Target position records
----

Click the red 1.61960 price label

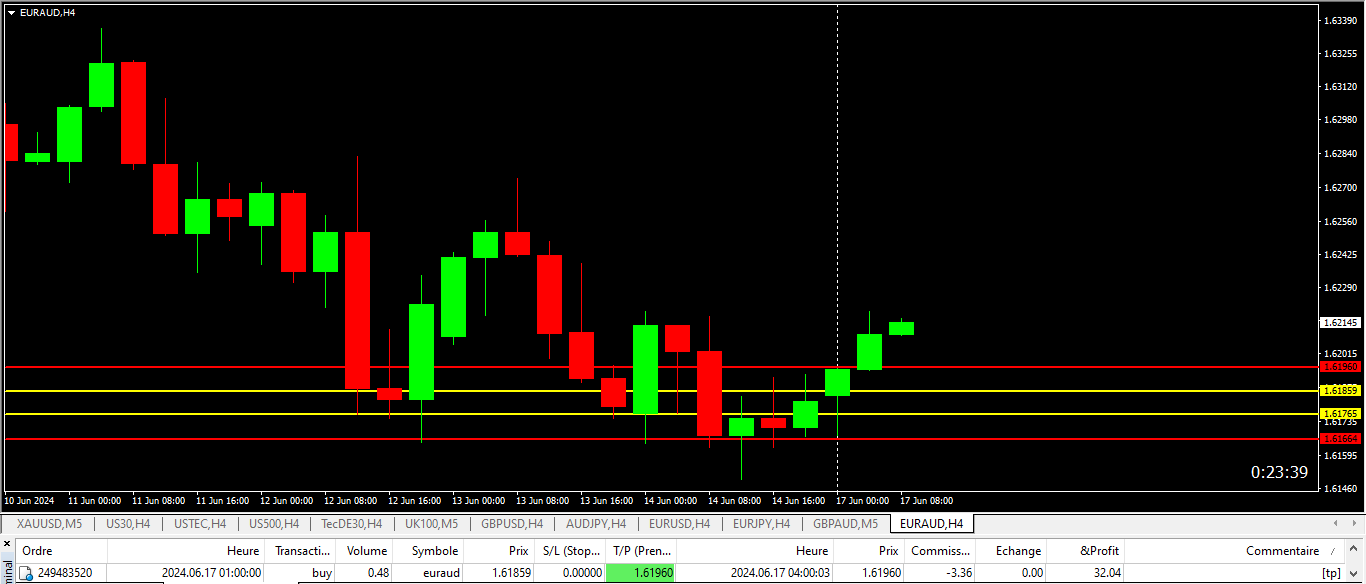click(x=1340, y=367)
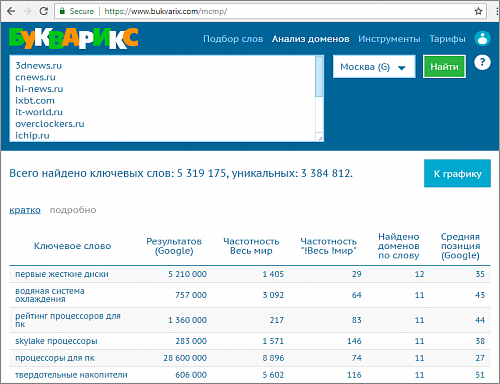Image resolution: width=500 pixels, height=384 pixels.
Task: Go to the Тарифы page
Action: pos(447,39)
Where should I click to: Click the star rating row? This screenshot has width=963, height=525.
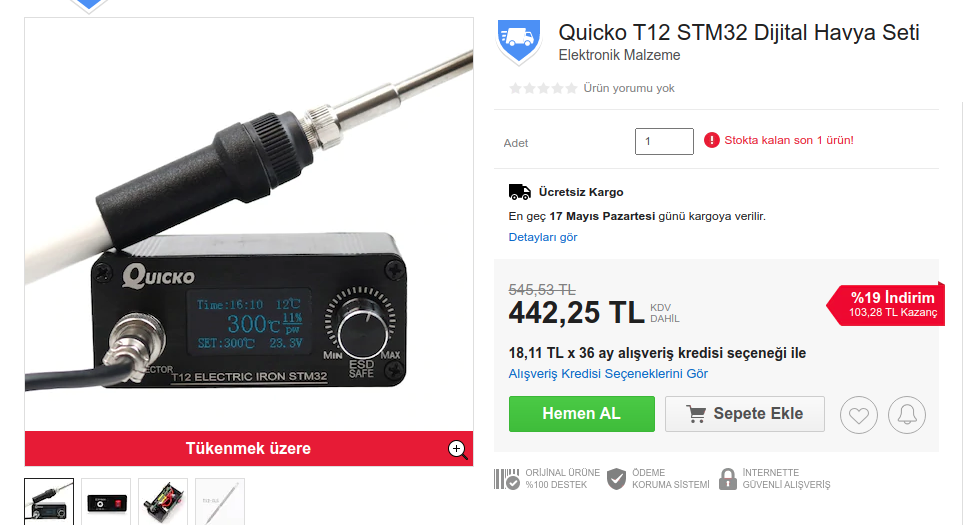click(x=543, y=88)
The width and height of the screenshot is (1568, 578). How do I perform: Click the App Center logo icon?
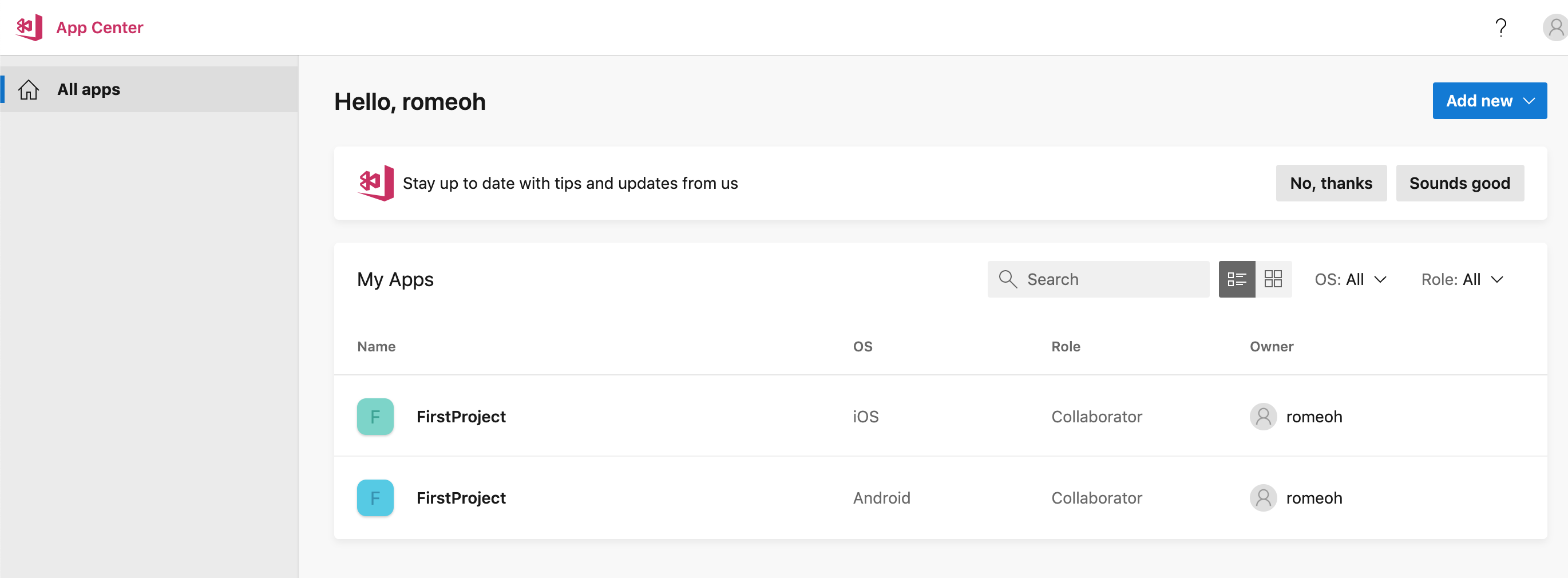pos(29,27)

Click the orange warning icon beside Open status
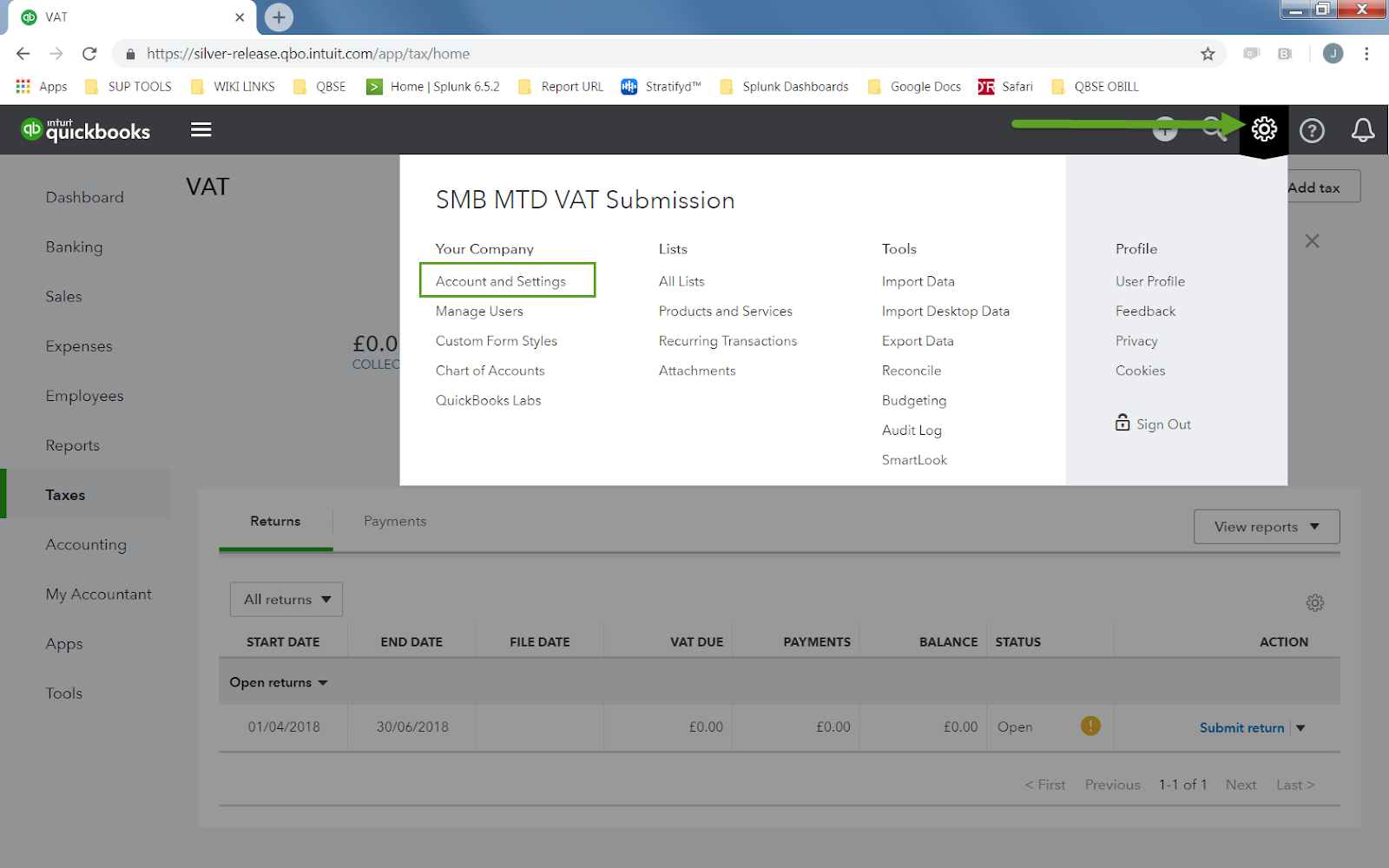coord(1090,726)
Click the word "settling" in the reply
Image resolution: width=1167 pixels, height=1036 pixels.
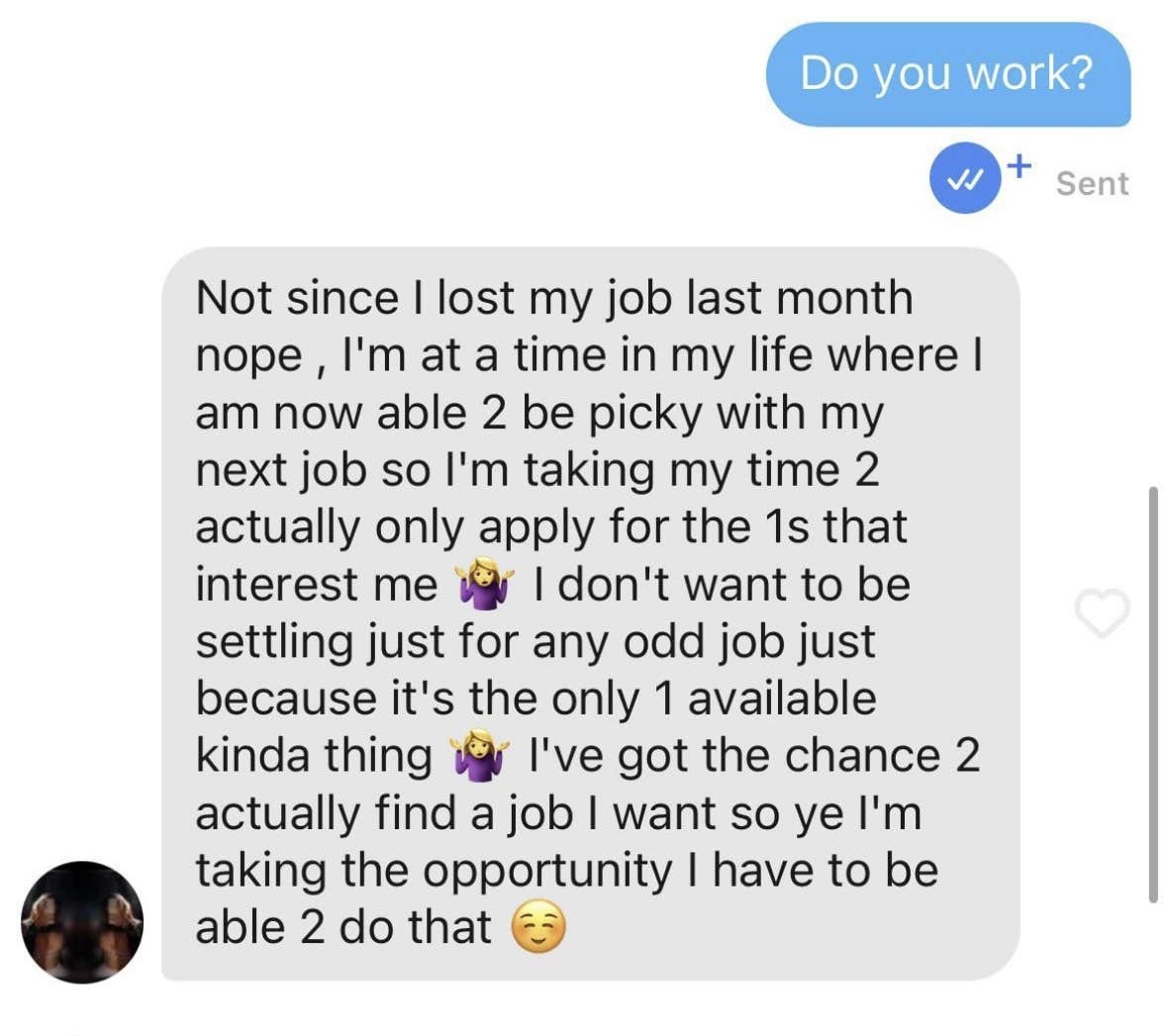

----

Rescale the listing from the line containing "The width and" through the end of the listing. Reproduce every line, requests included, but multiply each coordinate in the answers by 2.45 and round to whole numbers, with halves rounded up. Omit the pictures.

The width and height of the screenshot is (1568, 578). How do I perform: Click the App Center logo icon?
pos(71,66)

Click the orange warning icon beside Open status
coord(2671,1779)
Click the word "settling" in the reply
Image resolution: width=1167 pixels, height=1036 pixels.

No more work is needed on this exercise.